───── DATASET ROWS

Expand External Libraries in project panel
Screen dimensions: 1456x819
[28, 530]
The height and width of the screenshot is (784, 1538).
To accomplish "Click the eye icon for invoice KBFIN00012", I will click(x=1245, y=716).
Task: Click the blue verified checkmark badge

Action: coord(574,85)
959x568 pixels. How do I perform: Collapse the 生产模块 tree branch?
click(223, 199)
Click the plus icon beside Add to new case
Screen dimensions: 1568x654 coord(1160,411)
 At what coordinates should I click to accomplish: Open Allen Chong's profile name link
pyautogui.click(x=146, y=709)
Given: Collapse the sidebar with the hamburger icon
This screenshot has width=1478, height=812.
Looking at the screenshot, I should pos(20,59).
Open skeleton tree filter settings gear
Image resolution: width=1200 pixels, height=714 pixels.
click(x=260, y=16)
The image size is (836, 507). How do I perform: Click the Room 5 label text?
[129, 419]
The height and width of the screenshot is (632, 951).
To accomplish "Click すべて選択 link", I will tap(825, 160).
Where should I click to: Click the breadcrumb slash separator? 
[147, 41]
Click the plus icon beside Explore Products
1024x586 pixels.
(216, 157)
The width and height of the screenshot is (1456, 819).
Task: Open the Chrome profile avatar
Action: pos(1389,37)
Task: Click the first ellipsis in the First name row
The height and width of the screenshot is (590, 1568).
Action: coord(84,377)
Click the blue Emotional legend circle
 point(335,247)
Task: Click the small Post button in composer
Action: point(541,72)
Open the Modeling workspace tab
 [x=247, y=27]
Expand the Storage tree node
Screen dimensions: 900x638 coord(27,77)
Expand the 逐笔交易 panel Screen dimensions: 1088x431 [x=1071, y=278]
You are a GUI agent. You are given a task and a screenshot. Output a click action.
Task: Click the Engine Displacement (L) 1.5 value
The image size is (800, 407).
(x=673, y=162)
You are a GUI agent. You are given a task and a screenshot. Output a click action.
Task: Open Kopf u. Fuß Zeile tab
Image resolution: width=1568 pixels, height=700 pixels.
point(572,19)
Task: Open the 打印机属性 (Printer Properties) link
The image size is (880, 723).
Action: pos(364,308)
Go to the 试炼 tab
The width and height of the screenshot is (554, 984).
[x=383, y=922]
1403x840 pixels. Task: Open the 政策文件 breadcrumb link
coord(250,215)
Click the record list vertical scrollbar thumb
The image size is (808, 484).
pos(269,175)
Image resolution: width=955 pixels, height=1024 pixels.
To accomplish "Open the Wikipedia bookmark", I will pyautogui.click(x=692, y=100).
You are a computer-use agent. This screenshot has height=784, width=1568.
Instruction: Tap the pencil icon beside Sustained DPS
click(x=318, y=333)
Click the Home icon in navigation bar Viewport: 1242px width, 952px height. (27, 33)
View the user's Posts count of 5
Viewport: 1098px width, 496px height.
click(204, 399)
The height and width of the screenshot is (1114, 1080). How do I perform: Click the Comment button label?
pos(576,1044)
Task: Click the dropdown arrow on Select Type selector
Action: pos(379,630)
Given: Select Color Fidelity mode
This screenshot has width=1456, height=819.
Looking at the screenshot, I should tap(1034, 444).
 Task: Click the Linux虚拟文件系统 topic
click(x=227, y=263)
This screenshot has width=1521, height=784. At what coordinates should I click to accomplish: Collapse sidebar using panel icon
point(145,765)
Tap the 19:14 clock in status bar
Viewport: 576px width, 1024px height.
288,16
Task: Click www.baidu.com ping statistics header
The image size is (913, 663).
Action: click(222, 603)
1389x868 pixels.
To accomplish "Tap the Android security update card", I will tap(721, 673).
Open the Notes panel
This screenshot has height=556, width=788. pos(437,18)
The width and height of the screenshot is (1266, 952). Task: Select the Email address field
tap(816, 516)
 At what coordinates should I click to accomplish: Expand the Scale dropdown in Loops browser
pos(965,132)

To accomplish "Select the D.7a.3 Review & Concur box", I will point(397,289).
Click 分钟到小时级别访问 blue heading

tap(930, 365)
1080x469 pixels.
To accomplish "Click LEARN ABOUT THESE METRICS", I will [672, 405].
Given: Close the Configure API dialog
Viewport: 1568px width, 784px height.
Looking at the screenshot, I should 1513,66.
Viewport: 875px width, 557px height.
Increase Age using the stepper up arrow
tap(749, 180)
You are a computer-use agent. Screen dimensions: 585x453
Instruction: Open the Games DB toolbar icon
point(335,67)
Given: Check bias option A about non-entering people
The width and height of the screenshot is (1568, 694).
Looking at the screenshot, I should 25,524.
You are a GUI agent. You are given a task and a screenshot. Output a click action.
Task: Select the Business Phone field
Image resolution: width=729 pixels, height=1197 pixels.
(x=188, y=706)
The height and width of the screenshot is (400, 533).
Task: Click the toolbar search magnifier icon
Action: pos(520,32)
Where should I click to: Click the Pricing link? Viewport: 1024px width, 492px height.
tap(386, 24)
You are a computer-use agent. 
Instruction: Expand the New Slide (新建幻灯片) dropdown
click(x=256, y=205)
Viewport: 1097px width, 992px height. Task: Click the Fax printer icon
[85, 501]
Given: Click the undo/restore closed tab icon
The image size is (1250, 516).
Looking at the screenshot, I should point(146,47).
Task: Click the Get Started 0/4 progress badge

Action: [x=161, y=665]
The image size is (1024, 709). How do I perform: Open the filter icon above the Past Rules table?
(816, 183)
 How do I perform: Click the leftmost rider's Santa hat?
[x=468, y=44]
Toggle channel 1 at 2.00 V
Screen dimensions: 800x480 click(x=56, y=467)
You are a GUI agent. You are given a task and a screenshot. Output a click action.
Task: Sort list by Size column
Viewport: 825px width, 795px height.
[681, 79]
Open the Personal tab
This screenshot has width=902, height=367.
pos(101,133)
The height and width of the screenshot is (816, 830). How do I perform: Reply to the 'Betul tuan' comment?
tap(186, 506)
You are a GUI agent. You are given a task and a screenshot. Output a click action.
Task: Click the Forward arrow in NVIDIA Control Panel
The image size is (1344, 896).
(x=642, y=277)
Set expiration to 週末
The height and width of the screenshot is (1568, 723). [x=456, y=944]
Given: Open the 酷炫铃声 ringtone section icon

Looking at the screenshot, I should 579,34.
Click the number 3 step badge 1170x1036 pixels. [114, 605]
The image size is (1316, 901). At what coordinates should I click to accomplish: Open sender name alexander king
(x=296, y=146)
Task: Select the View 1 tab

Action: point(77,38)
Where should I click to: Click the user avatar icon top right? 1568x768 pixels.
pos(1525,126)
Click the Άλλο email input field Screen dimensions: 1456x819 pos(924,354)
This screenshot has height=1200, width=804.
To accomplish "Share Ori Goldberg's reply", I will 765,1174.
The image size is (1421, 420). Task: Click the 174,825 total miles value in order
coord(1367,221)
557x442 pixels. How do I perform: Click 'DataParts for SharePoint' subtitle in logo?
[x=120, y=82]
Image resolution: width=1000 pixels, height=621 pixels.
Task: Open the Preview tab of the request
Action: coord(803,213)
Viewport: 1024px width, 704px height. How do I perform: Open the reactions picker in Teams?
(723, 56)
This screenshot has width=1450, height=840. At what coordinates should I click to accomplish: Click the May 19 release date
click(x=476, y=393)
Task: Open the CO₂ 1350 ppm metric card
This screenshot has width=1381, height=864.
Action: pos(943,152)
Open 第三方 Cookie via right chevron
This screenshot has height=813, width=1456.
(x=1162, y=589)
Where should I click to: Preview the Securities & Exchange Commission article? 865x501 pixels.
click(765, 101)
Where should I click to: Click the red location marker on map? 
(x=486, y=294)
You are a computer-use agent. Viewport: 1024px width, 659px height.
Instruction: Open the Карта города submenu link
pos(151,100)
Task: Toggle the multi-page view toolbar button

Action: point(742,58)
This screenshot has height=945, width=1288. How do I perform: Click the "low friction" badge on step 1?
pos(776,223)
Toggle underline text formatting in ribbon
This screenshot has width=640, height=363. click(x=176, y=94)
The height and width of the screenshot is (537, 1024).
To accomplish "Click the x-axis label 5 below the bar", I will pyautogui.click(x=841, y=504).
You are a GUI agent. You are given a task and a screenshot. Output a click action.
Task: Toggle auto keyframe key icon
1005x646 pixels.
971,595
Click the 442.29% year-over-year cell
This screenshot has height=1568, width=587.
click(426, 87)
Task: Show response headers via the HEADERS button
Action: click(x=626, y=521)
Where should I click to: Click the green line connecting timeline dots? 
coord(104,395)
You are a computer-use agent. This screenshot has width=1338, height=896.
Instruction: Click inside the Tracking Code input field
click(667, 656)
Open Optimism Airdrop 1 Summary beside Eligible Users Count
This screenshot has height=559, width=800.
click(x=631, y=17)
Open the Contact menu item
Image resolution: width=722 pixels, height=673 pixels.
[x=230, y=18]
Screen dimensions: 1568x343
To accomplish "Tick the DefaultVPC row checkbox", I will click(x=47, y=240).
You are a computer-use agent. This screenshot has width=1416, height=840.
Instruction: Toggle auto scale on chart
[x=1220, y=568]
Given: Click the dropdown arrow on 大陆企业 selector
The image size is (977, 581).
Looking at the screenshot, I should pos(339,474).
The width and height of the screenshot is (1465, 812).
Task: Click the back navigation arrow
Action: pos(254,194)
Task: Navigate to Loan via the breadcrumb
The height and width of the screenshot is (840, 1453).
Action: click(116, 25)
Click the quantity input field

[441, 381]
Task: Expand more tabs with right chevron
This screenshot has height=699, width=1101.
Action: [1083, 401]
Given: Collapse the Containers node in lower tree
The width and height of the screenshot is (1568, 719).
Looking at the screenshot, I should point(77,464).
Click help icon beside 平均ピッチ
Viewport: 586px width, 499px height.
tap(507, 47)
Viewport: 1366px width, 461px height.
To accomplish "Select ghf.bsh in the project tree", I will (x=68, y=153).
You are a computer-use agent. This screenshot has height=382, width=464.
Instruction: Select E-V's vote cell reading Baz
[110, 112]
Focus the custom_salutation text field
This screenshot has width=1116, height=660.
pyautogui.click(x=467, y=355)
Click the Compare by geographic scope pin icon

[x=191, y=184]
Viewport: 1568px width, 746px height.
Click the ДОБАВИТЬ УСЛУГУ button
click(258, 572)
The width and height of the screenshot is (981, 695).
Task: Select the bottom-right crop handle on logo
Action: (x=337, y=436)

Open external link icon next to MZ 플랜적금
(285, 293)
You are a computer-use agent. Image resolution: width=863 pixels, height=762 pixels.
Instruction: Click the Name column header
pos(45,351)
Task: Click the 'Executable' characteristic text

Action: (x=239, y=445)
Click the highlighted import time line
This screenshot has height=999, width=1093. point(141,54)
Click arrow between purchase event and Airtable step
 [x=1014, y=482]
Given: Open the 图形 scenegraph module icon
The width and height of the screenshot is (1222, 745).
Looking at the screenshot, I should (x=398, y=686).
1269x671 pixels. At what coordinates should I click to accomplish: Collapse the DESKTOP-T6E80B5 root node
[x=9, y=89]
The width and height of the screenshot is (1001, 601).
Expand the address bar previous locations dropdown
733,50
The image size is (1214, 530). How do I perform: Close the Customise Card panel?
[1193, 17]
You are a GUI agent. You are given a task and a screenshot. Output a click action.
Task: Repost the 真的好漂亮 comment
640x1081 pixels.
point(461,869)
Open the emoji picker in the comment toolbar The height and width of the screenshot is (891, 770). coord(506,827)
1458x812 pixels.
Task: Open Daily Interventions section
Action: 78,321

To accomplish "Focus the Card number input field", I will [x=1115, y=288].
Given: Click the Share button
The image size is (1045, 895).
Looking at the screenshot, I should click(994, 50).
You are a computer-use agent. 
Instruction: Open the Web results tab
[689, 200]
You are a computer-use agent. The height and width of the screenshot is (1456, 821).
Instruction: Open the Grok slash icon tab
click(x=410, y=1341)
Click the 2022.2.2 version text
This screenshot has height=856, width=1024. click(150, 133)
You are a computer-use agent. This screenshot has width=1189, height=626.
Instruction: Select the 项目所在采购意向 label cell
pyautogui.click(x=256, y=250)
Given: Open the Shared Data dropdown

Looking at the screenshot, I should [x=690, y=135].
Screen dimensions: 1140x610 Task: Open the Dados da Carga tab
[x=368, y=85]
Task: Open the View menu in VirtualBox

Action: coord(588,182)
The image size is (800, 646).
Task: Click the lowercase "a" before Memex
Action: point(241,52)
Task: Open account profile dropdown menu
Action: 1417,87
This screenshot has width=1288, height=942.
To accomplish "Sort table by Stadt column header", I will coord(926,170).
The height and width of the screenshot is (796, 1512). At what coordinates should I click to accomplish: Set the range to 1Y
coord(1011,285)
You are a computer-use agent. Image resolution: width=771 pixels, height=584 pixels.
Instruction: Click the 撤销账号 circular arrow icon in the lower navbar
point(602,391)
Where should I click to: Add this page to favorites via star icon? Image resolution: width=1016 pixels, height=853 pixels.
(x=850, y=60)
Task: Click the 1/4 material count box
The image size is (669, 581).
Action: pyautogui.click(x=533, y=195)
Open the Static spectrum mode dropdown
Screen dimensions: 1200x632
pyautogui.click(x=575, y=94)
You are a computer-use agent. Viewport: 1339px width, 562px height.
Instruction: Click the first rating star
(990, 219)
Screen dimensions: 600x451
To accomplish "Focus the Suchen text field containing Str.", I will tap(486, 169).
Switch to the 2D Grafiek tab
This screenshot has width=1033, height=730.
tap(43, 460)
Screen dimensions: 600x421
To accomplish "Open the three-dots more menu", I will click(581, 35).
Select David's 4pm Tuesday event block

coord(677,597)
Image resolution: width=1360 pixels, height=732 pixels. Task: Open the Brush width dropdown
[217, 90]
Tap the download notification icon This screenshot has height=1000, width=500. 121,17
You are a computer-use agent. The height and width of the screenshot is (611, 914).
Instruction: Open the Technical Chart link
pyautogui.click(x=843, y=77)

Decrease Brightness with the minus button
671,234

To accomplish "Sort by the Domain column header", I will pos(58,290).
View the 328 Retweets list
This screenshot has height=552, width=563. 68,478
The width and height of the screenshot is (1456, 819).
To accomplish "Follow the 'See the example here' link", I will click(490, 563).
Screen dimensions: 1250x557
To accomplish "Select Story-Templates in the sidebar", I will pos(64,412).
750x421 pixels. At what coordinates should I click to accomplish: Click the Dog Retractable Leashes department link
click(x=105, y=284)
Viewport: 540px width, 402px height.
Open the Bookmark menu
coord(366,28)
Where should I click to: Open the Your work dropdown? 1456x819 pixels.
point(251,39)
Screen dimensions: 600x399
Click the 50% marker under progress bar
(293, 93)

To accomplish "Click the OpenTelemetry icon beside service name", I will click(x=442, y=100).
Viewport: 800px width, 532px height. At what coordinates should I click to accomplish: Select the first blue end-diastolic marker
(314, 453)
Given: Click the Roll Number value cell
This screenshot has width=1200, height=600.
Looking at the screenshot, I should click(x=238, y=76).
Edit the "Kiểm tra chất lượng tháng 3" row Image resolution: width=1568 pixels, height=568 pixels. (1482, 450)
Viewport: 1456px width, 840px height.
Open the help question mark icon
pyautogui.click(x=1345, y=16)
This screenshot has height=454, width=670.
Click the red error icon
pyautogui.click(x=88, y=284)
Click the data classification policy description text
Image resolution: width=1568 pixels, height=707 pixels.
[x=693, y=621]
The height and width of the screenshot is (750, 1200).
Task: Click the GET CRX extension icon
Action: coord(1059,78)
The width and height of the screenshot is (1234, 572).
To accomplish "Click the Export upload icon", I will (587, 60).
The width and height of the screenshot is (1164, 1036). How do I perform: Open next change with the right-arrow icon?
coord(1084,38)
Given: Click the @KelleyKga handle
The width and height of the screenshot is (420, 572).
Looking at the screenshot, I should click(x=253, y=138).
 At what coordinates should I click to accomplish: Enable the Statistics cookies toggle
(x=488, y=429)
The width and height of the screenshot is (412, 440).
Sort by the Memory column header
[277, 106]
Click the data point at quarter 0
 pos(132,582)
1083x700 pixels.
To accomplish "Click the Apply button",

──────────

§ **WRITTEN EXERCISE**: Duplicate the lines above verbatim, from the line with "Expand the Storage tree node" to the line with "tap(816, 516)", both included.

§ **ANSWER**:
Expand the Storage tree node
Screen dimensions: 900x638 coord(27,77)
Expand the 逐笔交易 panel Screen dimensions: 1088x431 [x=1071, y=278]
You are a GUI agent. You are given a task and a screenshot. Output a click action.
Task: Click the Engine Displacement (L) 1.5 value
The image size is (800, 407).
(x=673, y=162)
You are a GUI agent. You are given a task and a screenshot. Output a click action.
Task: Open Kopf u. Fuß Zeile tab
Image resolution: width=1568 pixels, height=700 pixels.
point(572,19)
Task: Open the 打印机属性 (Printer Properties) link
The image size is (880, 723).
Action: pos(364,308)
Go to the 试炼 tab
The width and height of the screenshot is (554, 984).
[x=383, y=922]
1403x840 pixels. Task: Open the 政策文件 breadcrumb link
coord(250,215)
Click the record list vertical scrollbar thumb
The image size is (808, 484).
pos(269,175)
Image resolution: width=955 pixels, height=1024 pixels.
To accomplish "Open the Wikipedia bookmark", I will pyautogui.click(x=692, y=100).
You are a computer-use agent. This screenshot has height=784, width=1568.
Instruction: Tap the pencil icon beside Sustained DPS
click(x=318, y=333)
Click the Home icon in navigation bar Viewport: 1242px width, 952px height. (27, 33)
View the user's Posts count of 5
Viewport: 1098px width, 496px height.
click(204, 399)
The height and width of the screenshot is (1114, 1080). How do I perform: Click the Comment button label?
pos(576,1044)
Task: Click the dropdown arrow on Select Type selector
Action: pos(379,630)
Given: Select Color Fidelity mode
This screenshot has width=1456, height=819.
Looking at the screenshot, I should tap(1034, 444).
 Task: Click the Linux虚拟文件系统 topic
click(x=227, y=263)
This screenshot has width=1521, height=784. At what coordinates should I click to accomplish: Collapse sidebar using panel icon
point(145,765)
Tap the 19:14 clock in status bar
Viewport: 576px width, 1024px height.
288,16
Task: Click www.baidu.com ping statistics header
The image size is (913, 663).
Action: click(222, 603)
1389x868 pixels.
To accomplish "Tap the Android security update card", I will tap(721, 673).
Open the Notes panel
This screenshot has height=556, width=788. pos(437,18)
The width and height of the screenshot is (1266, 952). Task: Select the Email address field
tap(816, 516)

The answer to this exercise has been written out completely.